The situation: first quarter, first-and-10 on the Seahawks 30-yard line, Cardinals leading 14-0. The Cardinals jumped to an early lead on a long touchdown pass and a Seahawks turnover.
With Clancy Pendergast running the show for the Cardinals defense, Arizona breaks in a 3-3-5. The Cardinals go small, with Dansby coming up to the line and Adrian Wilson acting as a linebacker. The Hawks bunch Burleson, Darrell Jackson, and D.J. Hackett on the right side with Branch alone out left and Shaun Alexander in the backfield. Based on the zone the Cardinals drop into, there are two linebackers, a corner, Adrian Wilson, and two safeties left responsible for the offensive right, the middle, and anything deep.
Burleson and Jackson play important roles in this route combination. Jackson maintains the depth of the linebackers; as long as he is crossing the middle of the field and threatening their zones, they cannot release deep. Burleson's route draws Wilson away from Hackett. If Burleson had run a simple flat route, Wilson may have retreated as soon as Jackson left his zone, putting him in position to disrupt any deep pass. With Burleson threatening (and Alexander still in the picture on the offensive right side), Wilson is effectively neutralized.
That leaves the combination of Aaron Francisco and Robert Griffith to cover the streaking Hackett. Griffith has to shade toward Branch down the left sideline, and Burleson's route requires a fraction of Francisco's attention. As Hackett angles in, he naturally splits both defenders for the catch.

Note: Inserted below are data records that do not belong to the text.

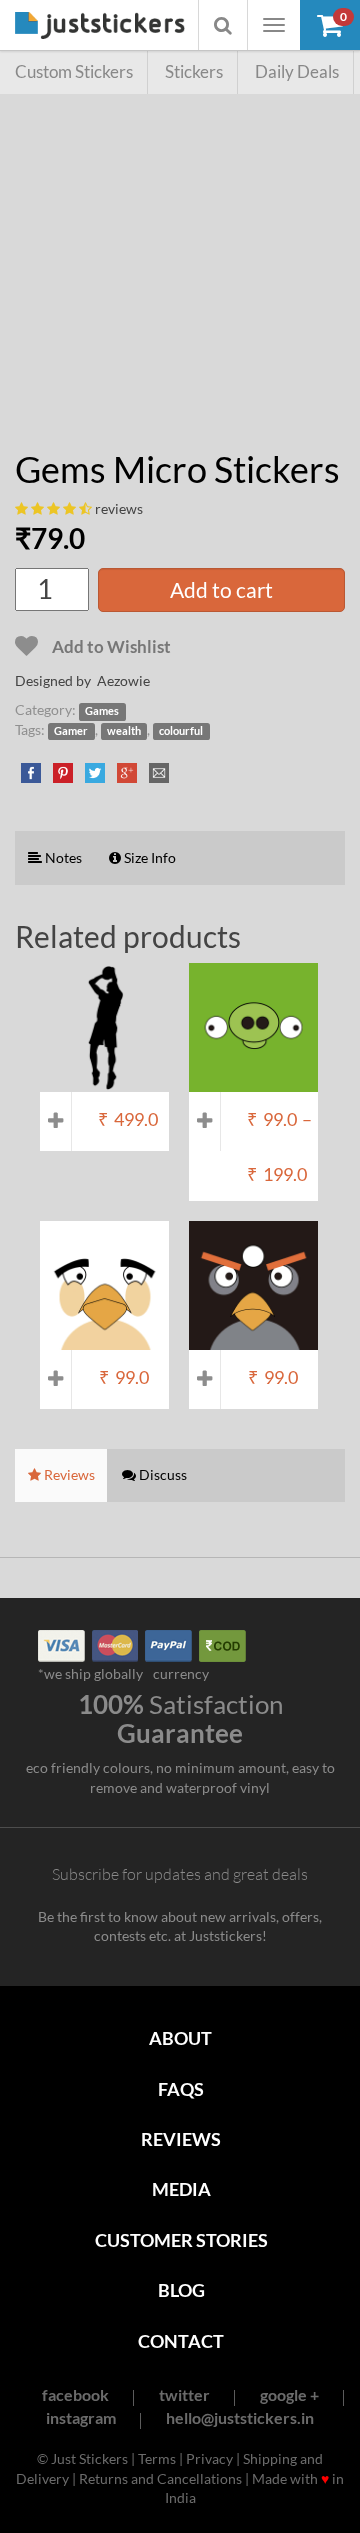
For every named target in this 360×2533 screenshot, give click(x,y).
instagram (81, 2417)
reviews (119, 508)
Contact (181, 2341)
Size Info (148, 857)
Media (181, 2189)
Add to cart (221, 589)
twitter (184, 2394)
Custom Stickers (74, 71)
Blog (181, 2290)
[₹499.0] (104, 1081)
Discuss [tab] (161, 1474)
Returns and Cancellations (160, 2478)
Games (102, 711)
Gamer (71, 731)
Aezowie (123, 680)
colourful (181, 731)
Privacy (209, 2458)
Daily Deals (297, 71)
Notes (62, 857)
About (180, 2038)
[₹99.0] (104, 1340)
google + (289, 2394)
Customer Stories (181, 2240)
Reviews (181, 2139)
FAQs (181, 2089)
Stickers (194, 71)
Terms (157, 2458)
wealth (124, 731)
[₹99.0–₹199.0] (253, 1081)
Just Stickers (100, 26)
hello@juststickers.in (240, 2417)
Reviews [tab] (68, 1474)
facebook (75, 2394)
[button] (330, 25)
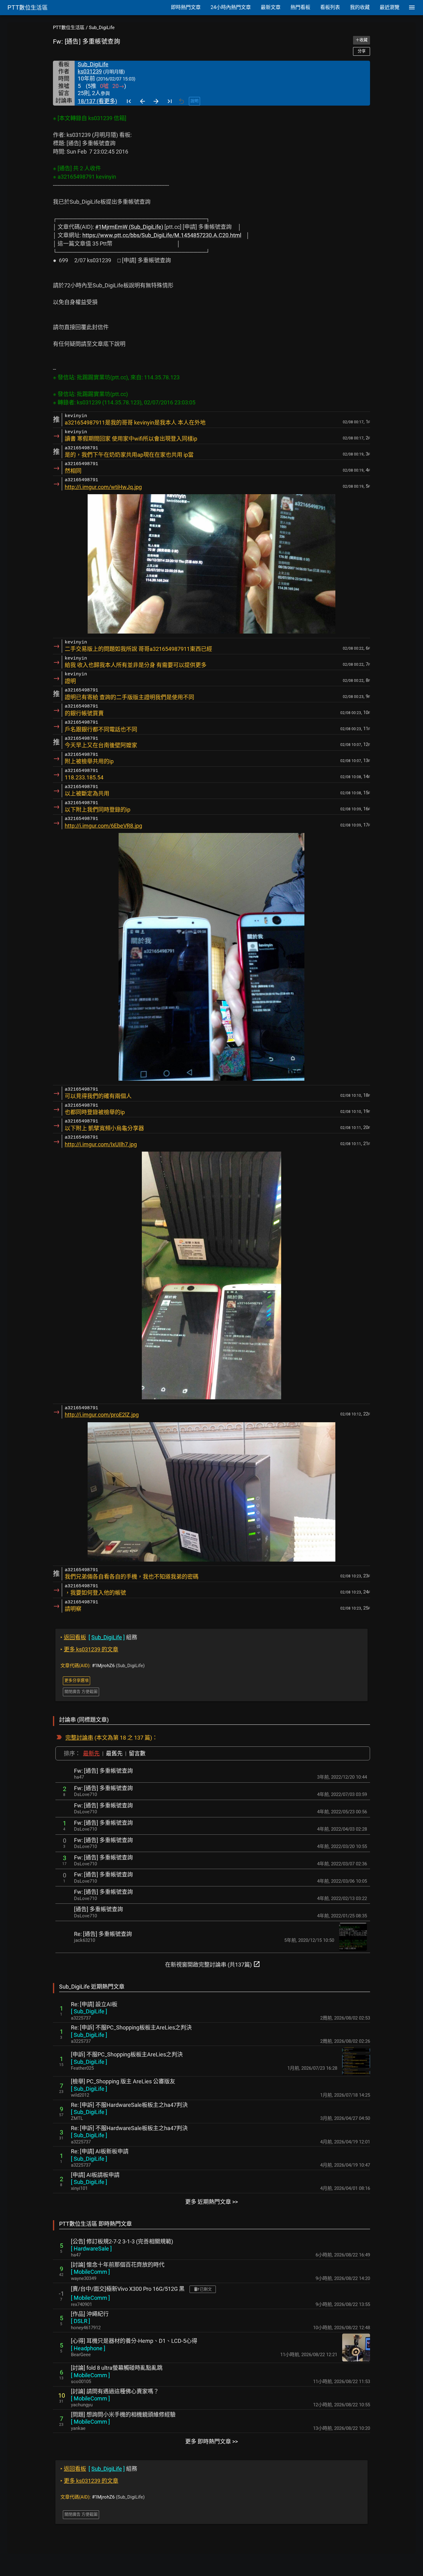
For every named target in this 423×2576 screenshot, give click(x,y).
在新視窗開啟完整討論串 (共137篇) (212, 1964)
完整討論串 (79, 1737)
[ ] (89, 2011)
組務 (98, 1637)
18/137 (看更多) (97, 101)
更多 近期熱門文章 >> (211, 2202)
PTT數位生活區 (69, 27)
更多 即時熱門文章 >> (211, 2441)
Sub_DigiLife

While the deep ball to Hackett worked effectively against the zone in this case, we can see the importance of play design: had the Cardinals come out in man coverage, both Burleson and Jackson would have had separation due to the rub/pick caused by their cross. If Hasselbeck reads man instead of zone, he then has a drag over the middle against a linebacker or single coverage on Hackett or Burleson, depending on how Francisco reads the play.